> **Task prompt**
Set down, unchanged, the line holding "The image size is (683, 1478)." and all lines that follow it to the end of the material, leaving pictures out.

> **The records**
== == ==

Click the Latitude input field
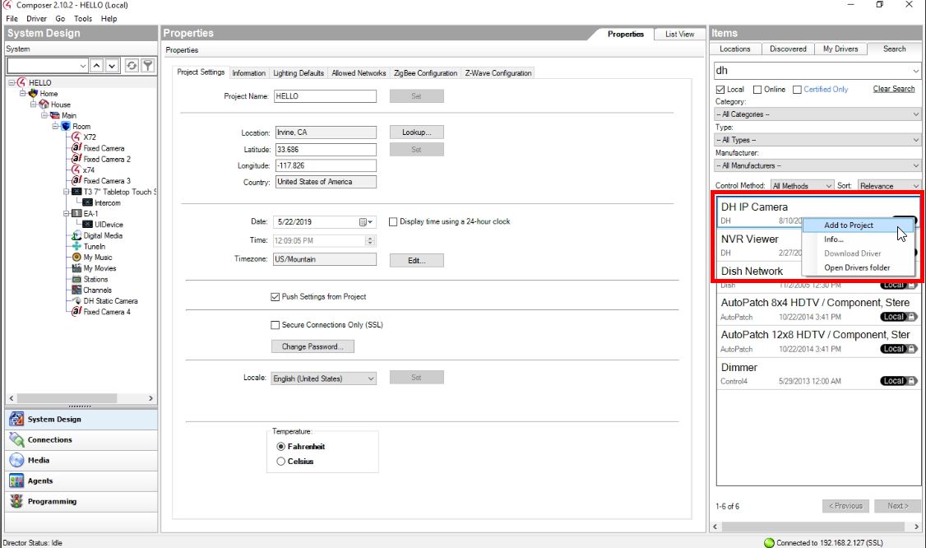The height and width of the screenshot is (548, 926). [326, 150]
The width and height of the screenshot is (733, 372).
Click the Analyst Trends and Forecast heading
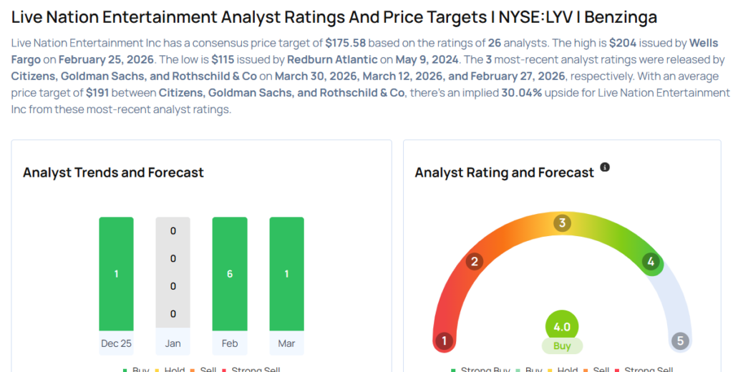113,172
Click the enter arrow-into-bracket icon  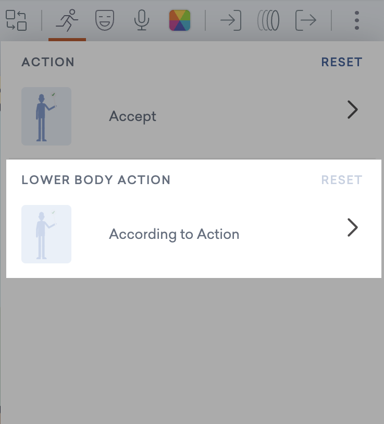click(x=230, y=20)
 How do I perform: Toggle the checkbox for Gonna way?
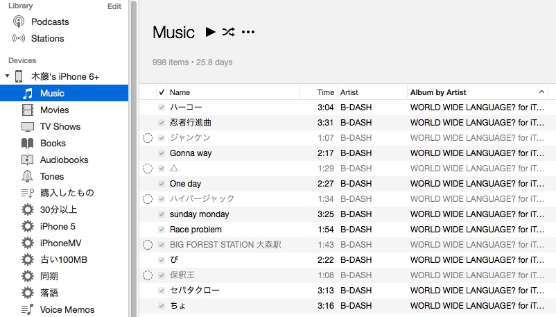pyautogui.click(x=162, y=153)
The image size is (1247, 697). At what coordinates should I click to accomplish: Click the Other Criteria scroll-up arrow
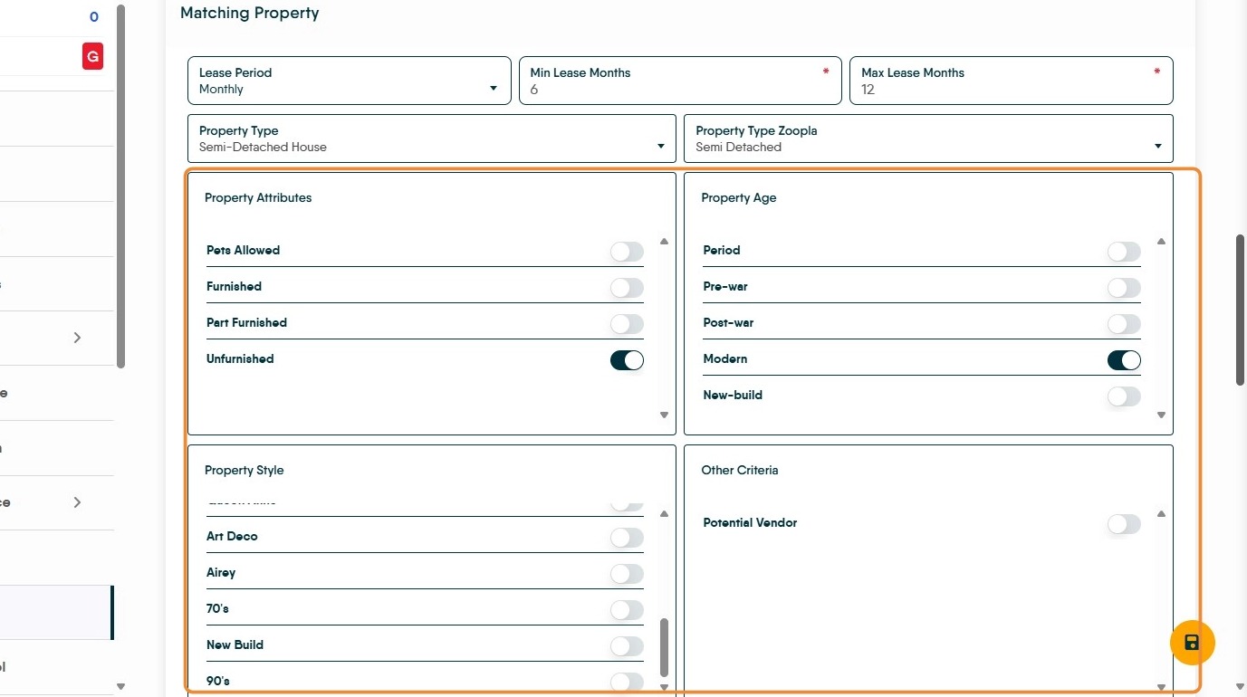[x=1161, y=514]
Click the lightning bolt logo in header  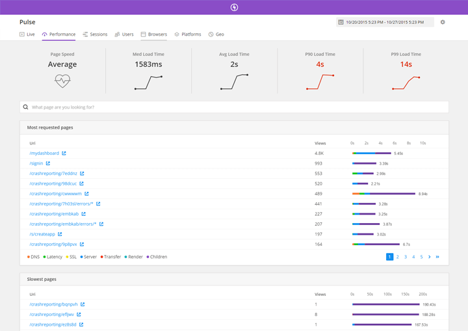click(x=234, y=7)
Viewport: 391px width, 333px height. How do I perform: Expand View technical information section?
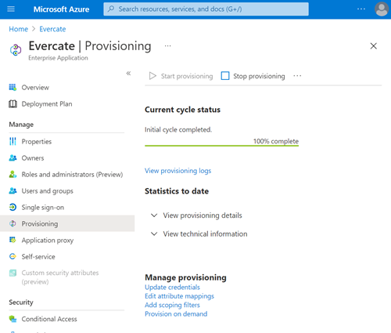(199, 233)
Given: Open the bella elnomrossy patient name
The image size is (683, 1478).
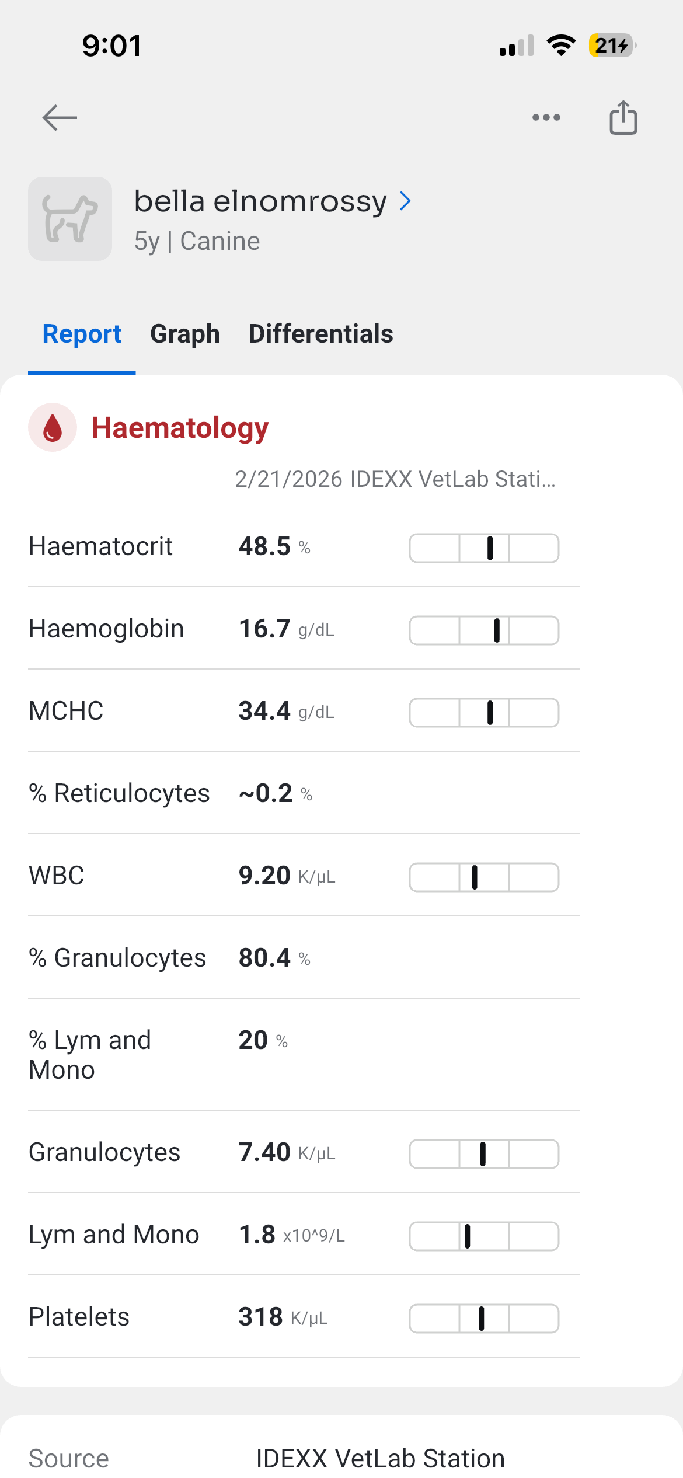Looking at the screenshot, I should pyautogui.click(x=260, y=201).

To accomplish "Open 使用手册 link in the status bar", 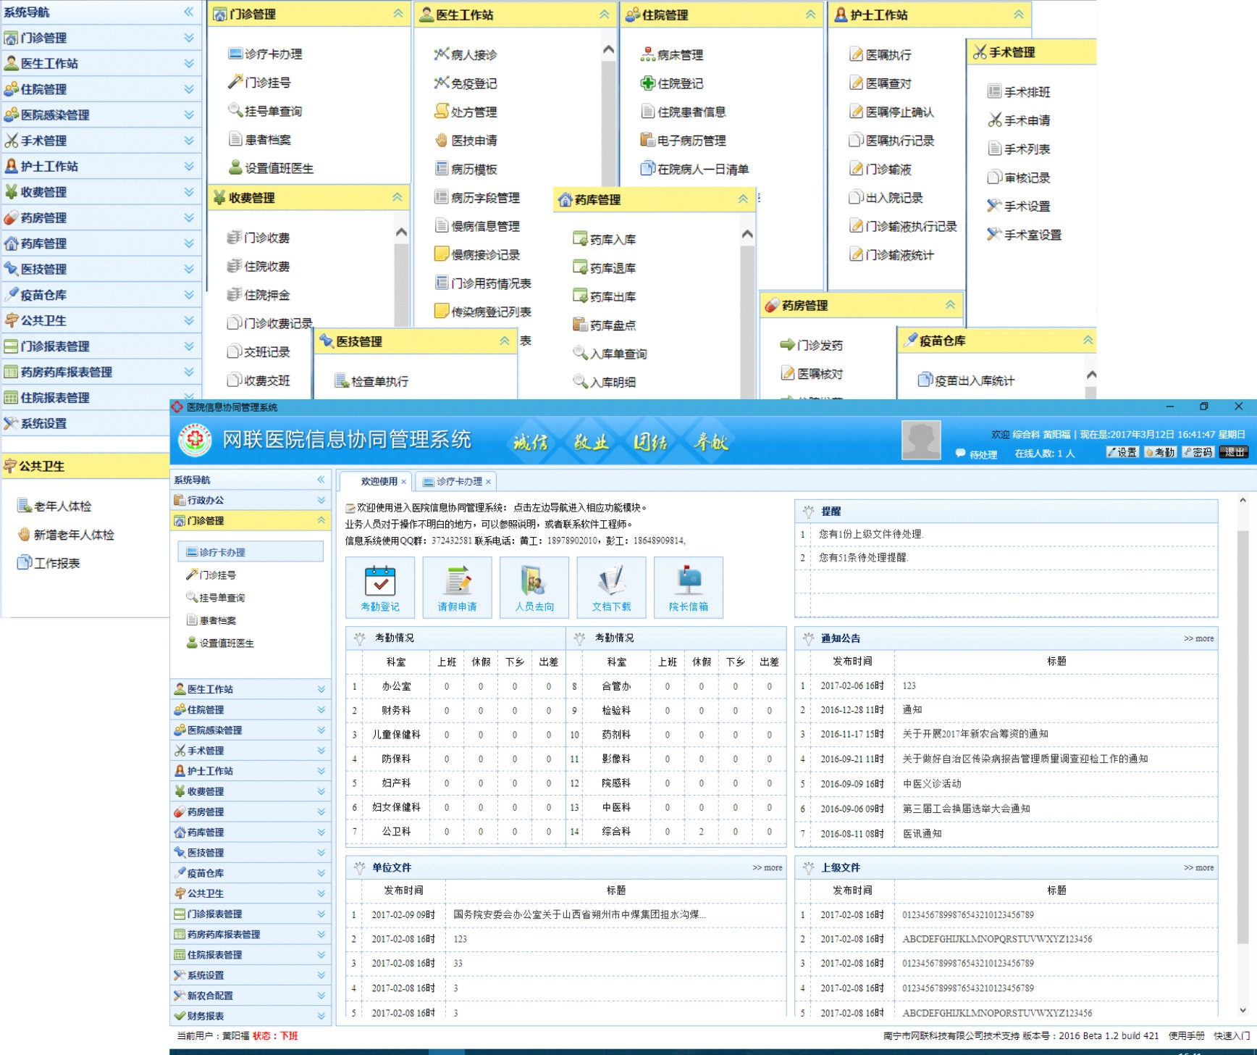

== == ==

> **Exercise solution**
The image size is (683, 1478).
Looking at the screenshot, I should pyautogui.click(x=260, y=201).

To accomplish "Open 使用手册 link in the status bar", 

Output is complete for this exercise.